In summary, the energy management of microgrids is an important research area in microgrid technology. With the continuous development and expansion of microgrids, energy management will face a series of issues that need to be addressed, including control structures, optimization algorithms, and communication designs. This article summarizes the current research status of microgrid energy management both domestically and internationally, providing a comprehensive introduction to the management objects, basic functions, design framework, and control structures of microgrid energy management systems, as well as the composition and main functions of their software and hardware. Additionally, it presents the basic models and optimization algorithms for microgrid energy management in theoretical research, summarizes the existing problems and challenges in current research work, and points out directions for further research.
· · · · ·
EXERCISE DIRECTIONS: From the microgrid energy management summary, list the aspects of microgrid energy management systems that the article introduces in detail, before it mentions software and hardware.
· · · · ·
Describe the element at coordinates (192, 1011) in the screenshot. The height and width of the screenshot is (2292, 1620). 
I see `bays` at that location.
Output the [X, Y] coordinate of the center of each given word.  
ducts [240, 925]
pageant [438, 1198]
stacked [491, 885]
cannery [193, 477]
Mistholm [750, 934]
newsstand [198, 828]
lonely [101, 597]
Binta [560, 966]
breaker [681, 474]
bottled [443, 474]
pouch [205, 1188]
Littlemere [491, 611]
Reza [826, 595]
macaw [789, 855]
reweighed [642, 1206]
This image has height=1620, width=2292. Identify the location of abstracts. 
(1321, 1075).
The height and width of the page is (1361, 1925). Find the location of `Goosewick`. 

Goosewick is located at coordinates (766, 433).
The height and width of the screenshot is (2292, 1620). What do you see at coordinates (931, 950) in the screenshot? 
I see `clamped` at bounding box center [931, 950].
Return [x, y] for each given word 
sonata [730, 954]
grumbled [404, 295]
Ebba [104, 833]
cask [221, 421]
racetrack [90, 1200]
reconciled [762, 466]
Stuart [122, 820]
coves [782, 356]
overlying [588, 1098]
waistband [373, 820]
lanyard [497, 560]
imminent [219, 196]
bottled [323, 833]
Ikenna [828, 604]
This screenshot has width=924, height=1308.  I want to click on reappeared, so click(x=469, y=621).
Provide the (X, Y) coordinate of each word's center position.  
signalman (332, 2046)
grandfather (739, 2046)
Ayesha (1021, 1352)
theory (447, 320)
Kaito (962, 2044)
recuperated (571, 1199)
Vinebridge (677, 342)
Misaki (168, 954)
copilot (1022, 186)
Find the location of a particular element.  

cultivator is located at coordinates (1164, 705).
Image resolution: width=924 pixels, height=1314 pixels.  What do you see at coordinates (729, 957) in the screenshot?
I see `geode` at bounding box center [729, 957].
· · · · ·
ANSWER BOX: Management objects, basic functions, design framework, and control structures.